* _使用するデータ_
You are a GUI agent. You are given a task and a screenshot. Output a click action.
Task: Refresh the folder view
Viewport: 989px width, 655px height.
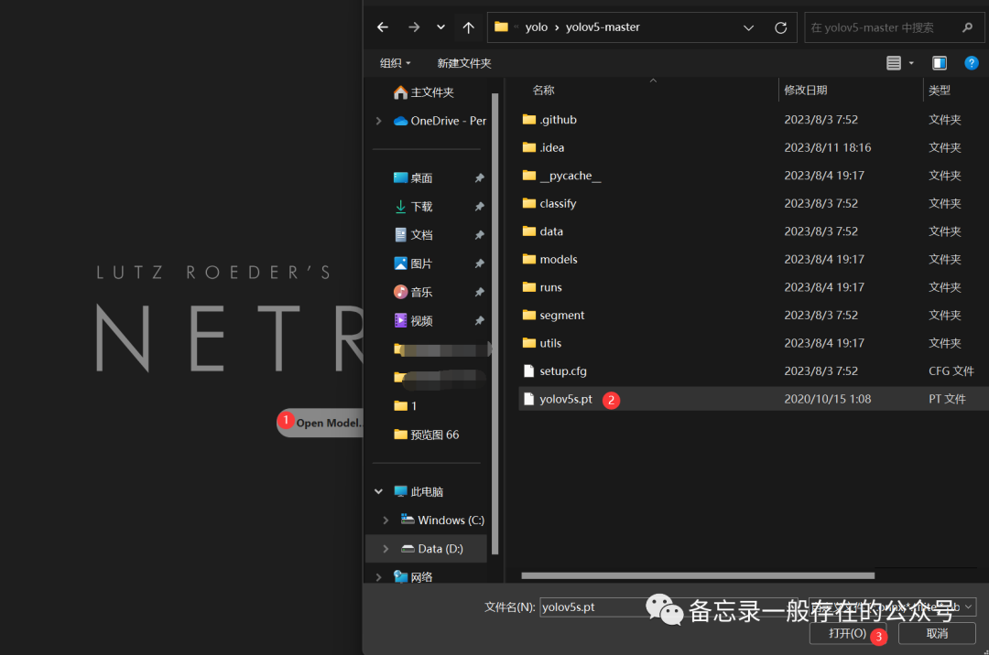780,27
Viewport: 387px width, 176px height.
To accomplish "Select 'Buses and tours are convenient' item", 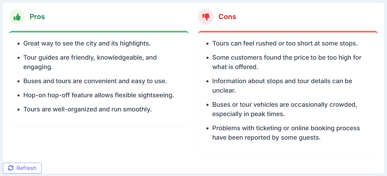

* _指示と要件_
上記のデータのうち、文字列「height」を含む行をすべて集めてください。大文字と小文字は区別されます。

* _完全な解答_
Viewport: 989px width, 655px height.
Viewport: 387px width, 176px height.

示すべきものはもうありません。